We collect the following types of information:

• Identity Information: Full name, date of birth, email address, phone number
• Medicare Information: Medicare number, IRN, and expiry date (for eligible services)
• Address Information: Residential address for delivery of prescriptions
• Health Information: Medical history, current medications, symptoms, allergies, and other health-related information you provide
• Usage Information: How you interact with our platform, including pages visited and features used

We use your information to:

• Provide telehealth consultations and medical services
• Process prescriptions, medical certificates, and referrals
• Communicate with you about your care
• Comply with legal and regulatory requirements
• Improve our services and user experience
• Prevent fraud and ensure platform security

InstantMed uses Anthropic (Claude) to assist with certain administrative tasks, including summarizing intake information for doctor review and drafting documents such as medical certificates. All AI-generated content is reviewed and approved by a registered Australian doctor before being sent to you.

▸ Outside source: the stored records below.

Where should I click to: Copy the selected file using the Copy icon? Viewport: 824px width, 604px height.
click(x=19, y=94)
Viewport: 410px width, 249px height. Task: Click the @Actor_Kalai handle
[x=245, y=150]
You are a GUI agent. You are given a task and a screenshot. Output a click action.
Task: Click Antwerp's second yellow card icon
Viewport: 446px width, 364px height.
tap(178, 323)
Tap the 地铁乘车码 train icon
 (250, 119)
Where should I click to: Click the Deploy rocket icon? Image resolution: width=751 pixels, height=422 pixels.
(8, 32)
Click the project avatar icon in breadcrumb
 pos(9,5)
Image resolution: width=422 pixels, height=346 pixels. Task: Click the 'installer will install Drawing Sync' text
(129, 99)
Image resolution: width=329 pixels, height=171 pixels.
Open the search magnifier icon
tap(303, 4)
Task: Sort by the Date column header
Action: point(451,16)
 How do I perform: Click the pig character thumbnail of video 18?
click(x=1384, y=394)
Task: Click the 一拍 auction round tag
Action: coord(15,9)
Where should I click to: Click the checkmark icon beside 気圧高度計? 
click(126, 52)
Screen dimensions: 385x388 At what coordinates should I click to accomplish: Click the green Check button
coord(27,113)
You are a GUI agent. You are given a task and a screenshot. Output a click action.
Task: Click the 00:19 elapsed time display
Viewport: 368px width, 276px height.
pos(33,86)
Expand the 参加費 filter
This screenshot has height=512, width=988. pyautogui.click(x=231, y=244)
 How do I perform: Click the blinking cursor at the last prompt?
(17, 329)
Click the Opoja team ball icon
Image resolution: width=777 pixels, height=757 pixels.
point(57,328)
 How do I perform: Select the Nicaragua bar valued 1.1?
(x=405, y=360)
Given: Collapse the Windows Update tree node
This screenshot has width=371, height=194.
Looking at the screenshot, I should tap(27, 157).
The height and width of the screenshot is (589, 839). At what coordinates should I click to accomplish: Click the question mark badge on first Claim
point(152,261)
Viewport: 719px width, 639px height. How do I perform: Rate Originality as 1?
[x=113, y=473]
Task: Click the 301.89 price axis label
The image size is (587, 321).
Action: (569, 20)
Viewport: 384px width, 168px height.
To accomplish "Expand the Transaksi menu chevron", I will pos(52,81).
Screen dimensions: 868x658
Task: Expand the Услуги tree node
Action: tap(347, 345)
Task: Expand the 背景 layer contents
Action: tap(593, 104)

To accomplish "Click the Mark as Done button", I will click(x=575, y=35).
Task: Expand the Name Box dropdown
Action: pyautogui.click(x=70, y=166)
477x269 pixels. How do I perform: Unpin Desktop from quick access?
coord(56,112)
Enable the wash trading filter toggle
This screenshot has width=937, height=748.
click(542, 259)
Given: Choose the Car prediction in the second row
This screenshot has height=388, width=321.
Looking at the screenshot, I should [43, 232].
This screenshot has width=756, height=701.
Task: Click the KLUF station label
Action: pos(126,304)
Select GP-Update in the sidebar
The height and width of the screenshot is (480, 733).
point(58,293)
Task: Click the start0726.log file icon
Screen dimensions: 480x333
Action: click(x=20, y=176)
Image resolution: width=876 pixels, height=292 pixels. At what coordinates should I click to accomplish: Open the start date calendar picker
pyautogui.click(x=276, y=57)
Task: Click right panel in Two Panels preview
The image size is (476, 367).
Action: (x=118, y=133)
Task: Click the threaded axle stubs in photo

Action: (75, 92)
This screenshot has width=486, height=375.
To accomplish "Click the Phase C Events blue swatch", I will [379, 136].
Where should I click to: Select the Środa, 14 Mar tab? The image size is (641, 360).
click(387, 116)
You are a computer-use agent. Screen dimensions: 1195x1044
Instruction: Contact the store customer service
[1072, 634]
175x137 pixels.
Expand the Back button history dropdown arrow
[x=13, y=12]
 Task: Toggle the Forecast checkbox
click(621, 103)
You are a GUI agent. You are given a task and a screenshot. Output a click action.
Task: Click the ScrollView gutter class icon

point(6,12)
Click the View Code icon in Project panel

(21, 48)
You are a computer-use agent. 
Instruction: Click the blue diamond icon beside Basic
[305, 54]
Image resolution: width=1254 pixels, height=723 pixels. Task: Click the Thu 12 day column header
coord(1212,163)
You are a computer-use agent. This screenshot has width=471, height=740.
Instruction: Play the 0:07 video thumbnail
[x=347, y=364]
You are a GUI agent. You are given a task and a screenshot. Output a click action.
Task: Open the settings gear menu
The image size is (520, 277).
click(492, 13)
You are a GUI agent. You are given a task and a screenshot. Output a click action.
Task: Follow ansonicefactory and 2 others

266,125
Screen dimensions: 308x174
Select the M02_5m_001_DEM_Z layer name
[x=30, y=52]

AI assistance does not extend to clinical decision-making. Doctors make all medical decisions independently. Health information shared during intake may be processed by Anthropic's systems in accordance with their data processing agreements with us.

We share your information with trusted third parties only where necessary to deliver our services:

• Supabase: Database hosting and storage
• Clerk: Authentication and identity management
• Stripe: Payment processing (no card data stored by InstantMed)
• Resend: Transactional email delivery
• Anthropic (Claude): AI-assisted documentation drafting
• Parchment: Electronic prescription generation
• PostHog: Product analytics (anonymised usage data)
• Sentry: Error monitoring (no PHI in error reports)

All providers are contractually bound to use your data only for the purposes we specify and to maintain appropriate security standards.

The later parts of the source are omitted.